Task to complete =
Records follow. Copy every line with "agent".

Extracted data =
________________________________________

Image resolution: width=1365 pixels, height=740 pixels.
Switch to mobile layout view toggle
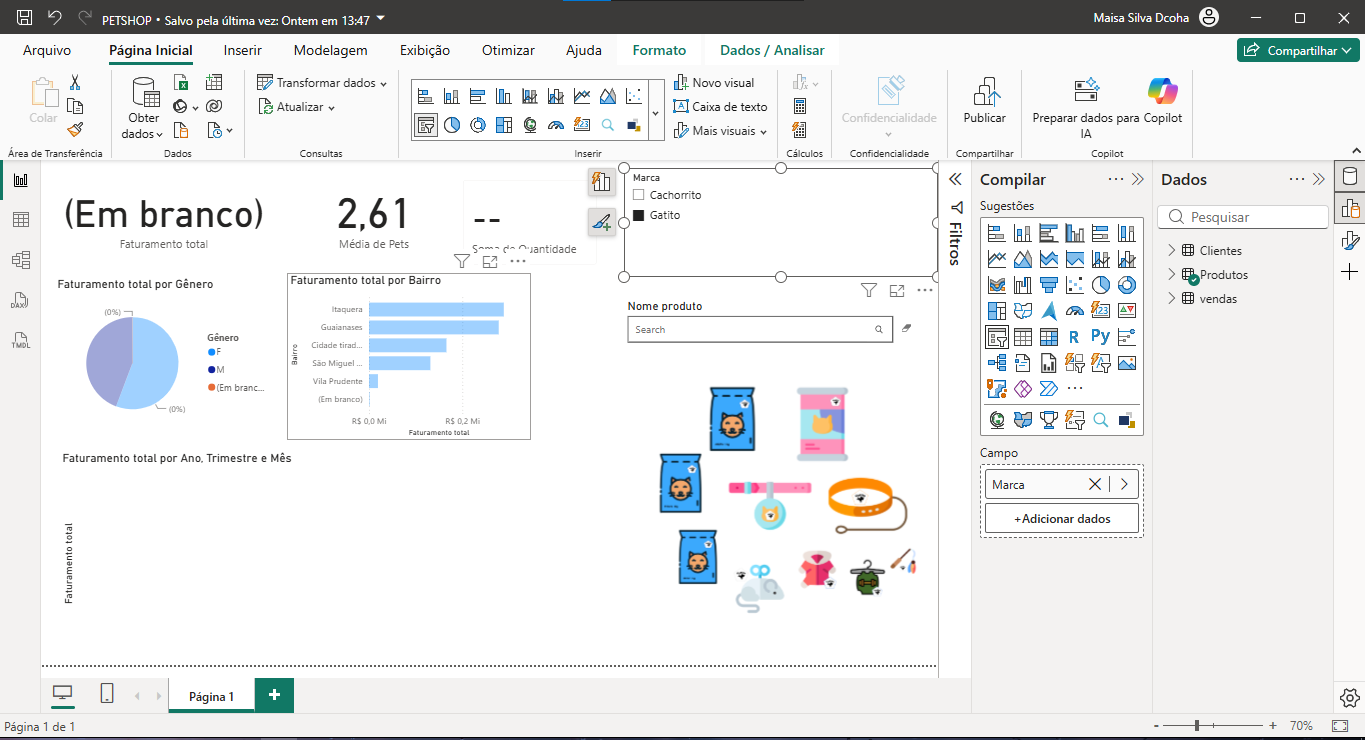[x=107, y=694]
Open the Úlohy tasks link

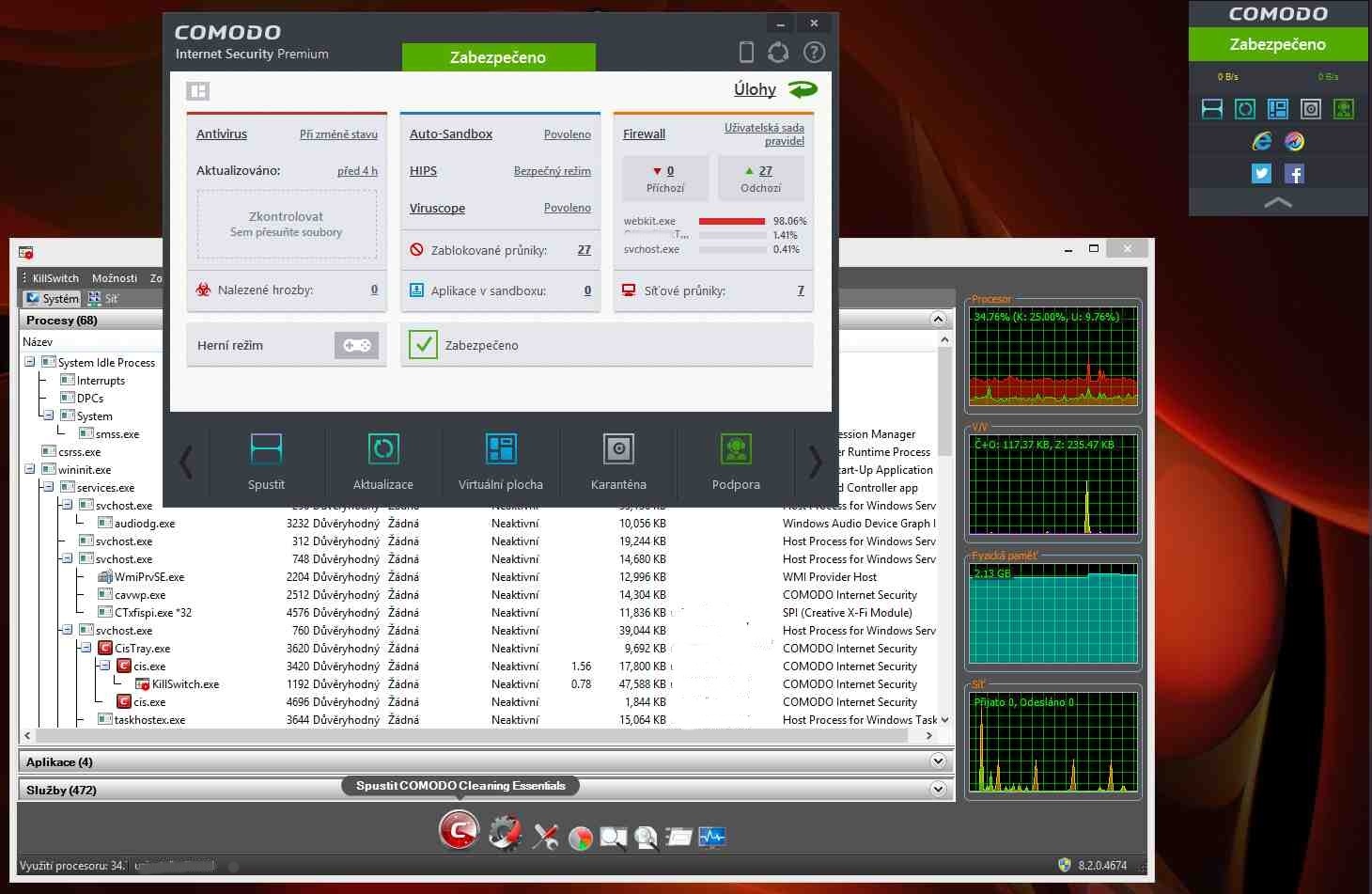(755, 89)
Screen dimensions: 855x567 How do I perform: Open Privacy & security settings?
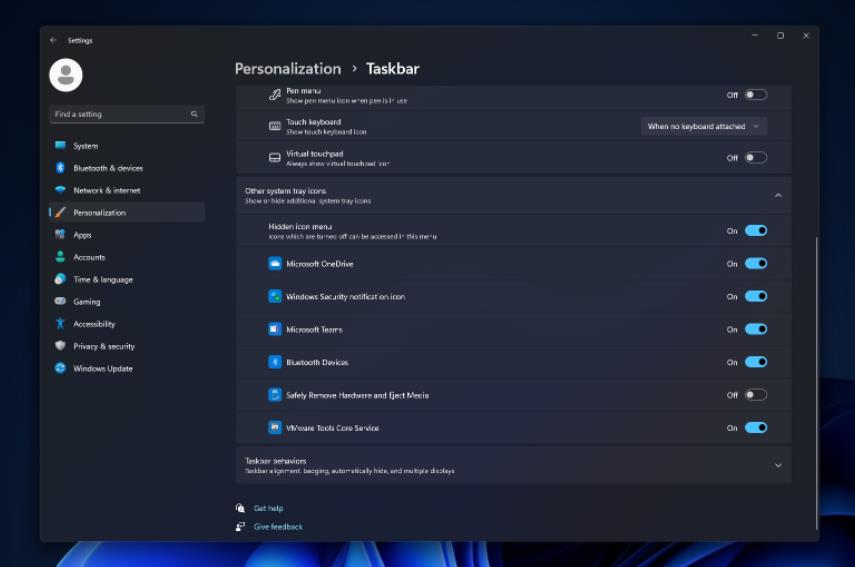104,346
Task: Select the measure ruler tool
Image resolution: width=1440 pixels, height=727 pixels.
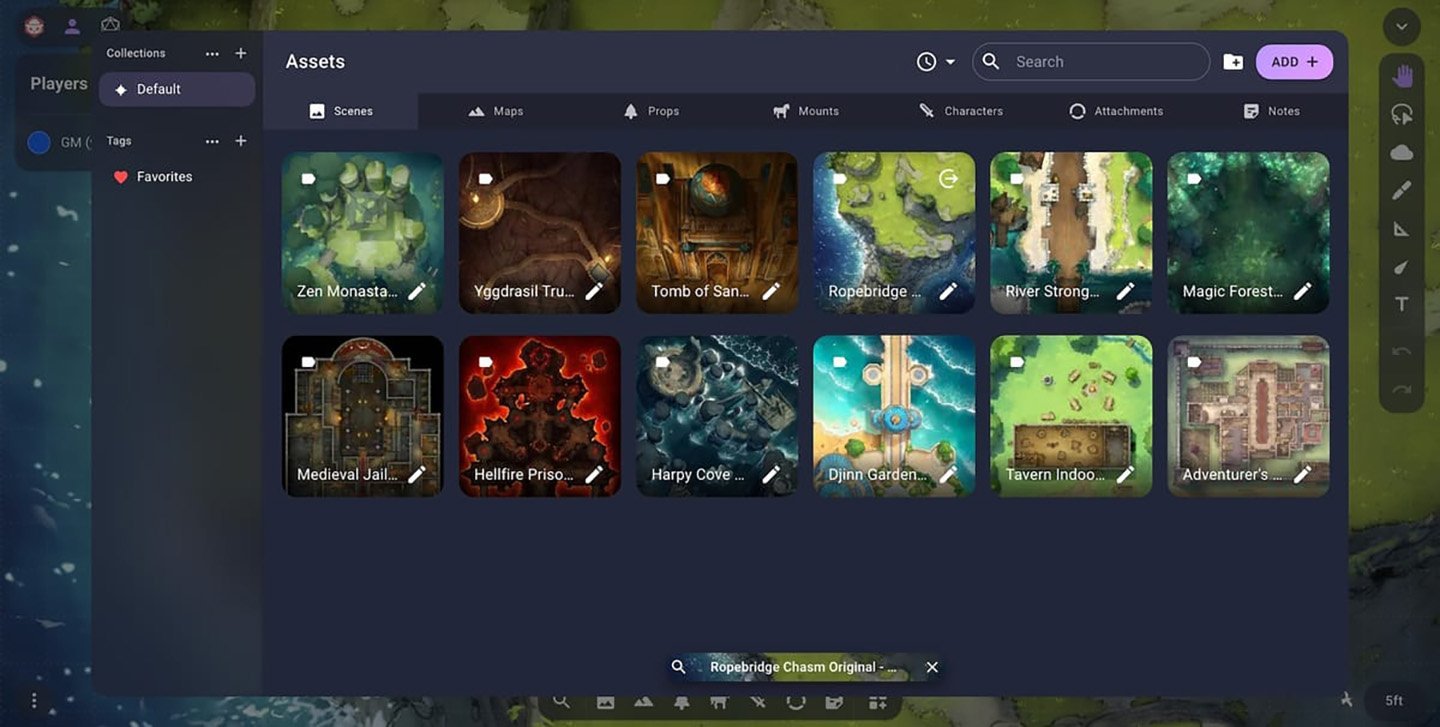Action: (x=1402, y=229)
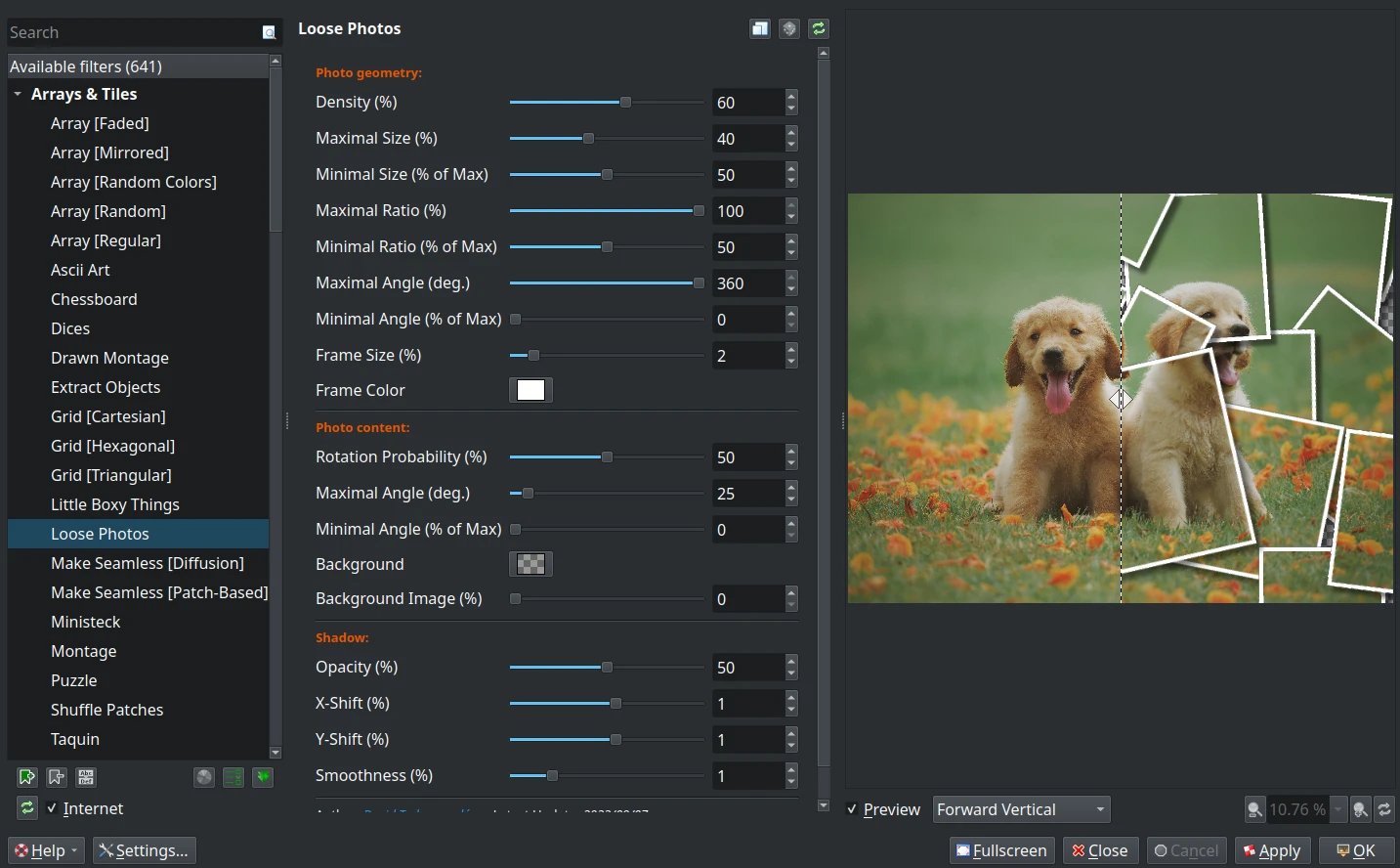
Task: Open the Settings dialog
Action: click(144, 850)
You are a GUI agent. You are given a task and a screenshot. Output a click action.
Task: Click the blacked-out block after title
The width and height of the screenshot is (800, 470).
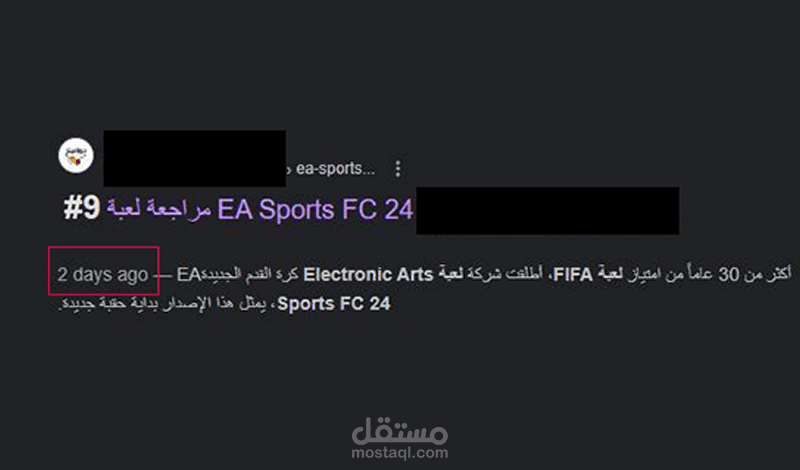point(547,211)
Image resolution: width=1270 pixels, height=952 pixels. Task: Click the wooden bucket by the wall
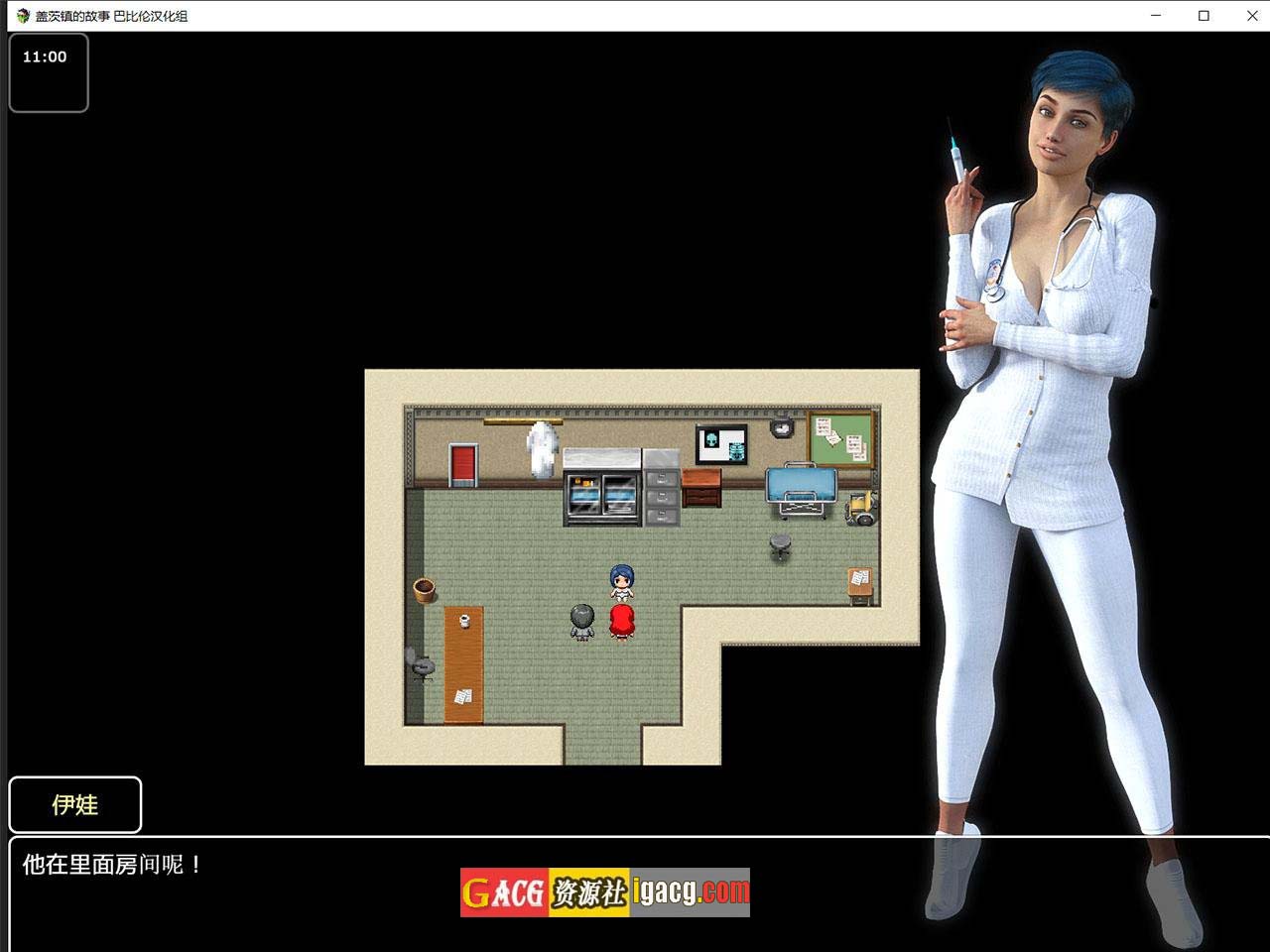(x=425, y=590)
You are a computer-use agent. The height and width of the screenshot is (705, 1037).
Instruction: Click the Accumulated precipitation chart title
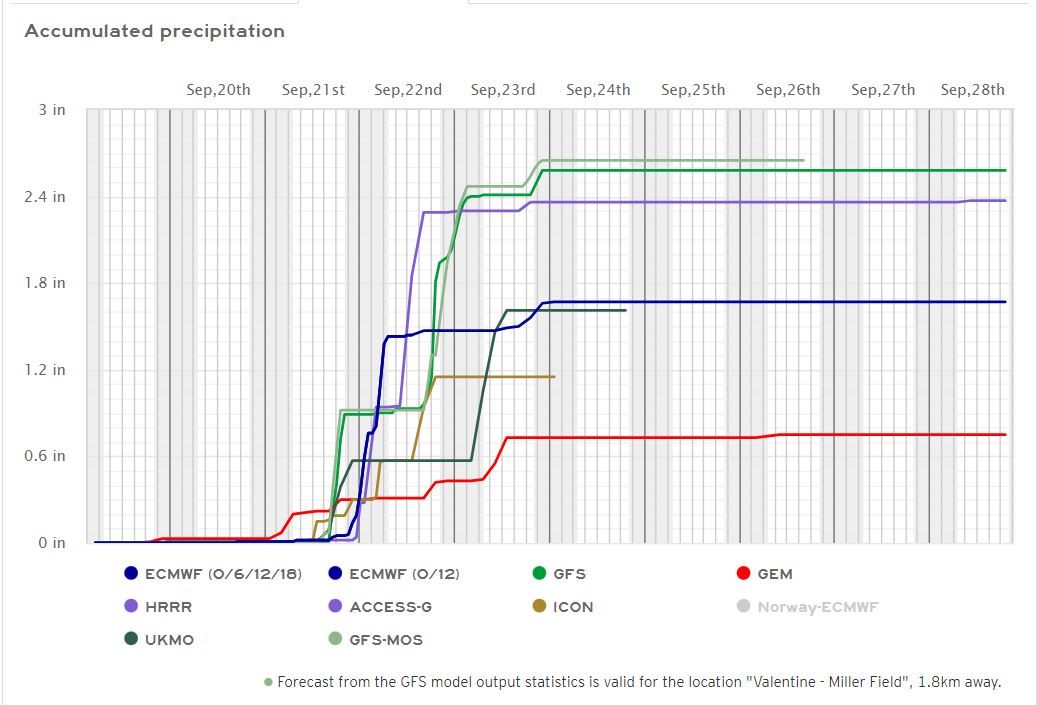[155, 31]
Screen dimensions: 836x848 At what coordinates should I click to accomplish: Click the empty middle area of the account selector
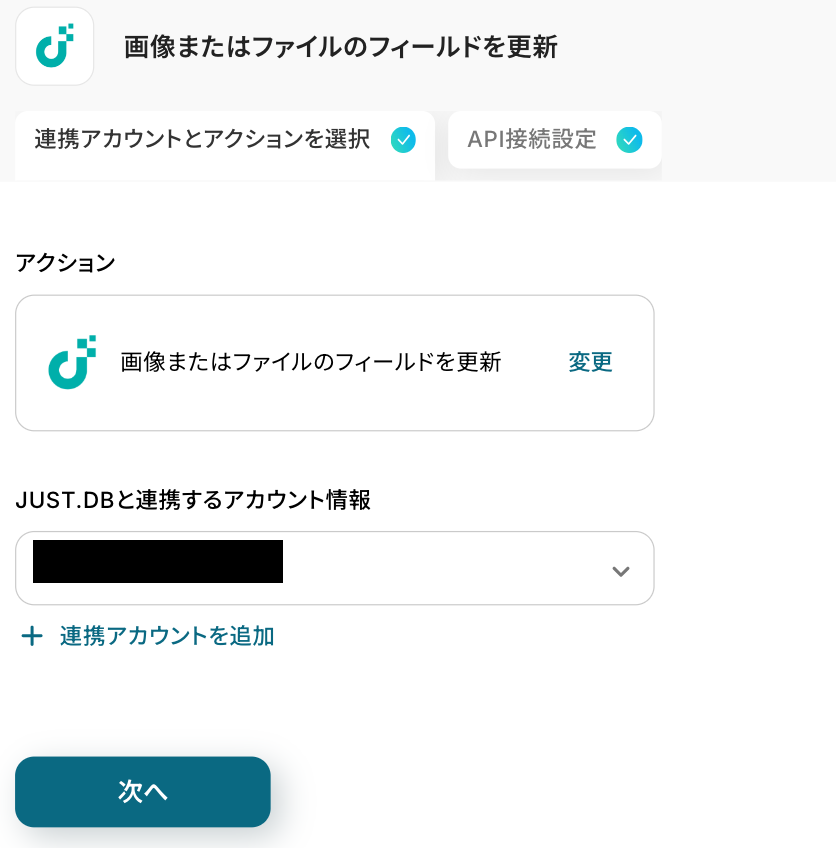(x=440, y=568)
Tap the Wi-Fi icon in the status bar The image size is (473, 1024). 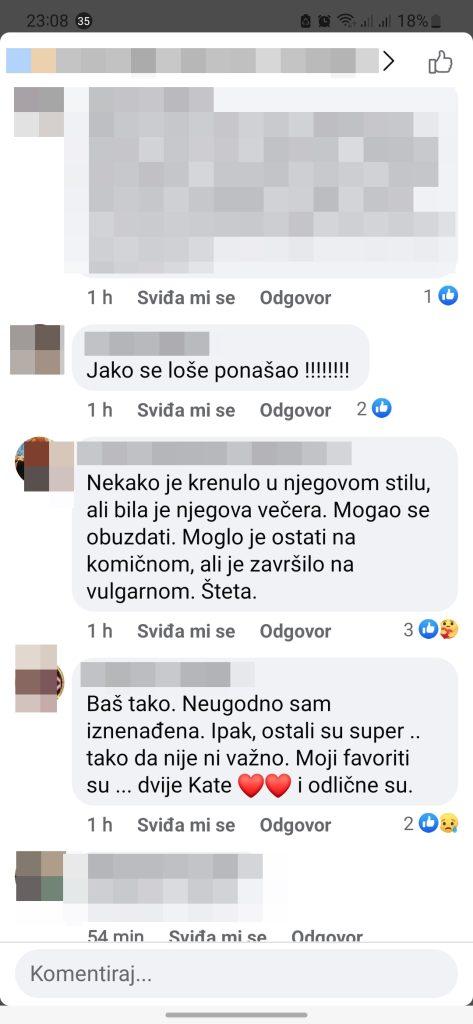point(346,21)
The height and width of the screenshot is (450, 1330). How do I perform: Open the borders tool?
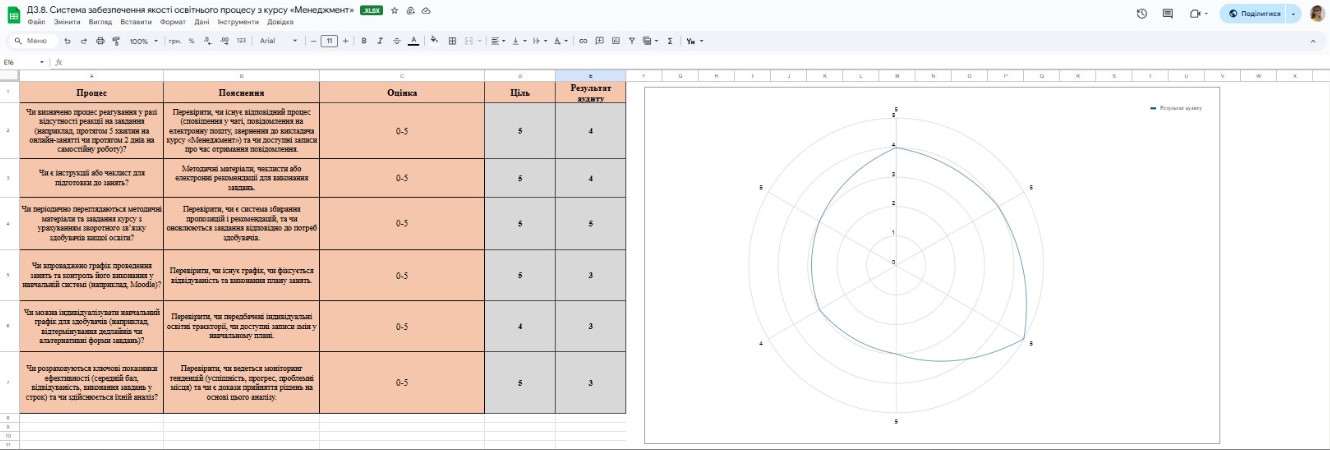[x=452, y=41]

________________________________________

Expected output =
You are a GUI agent. You are given a task and a screenshot. Output a click action.
You are a computer-use agent. The height and width of the screenshot is (705, 1037).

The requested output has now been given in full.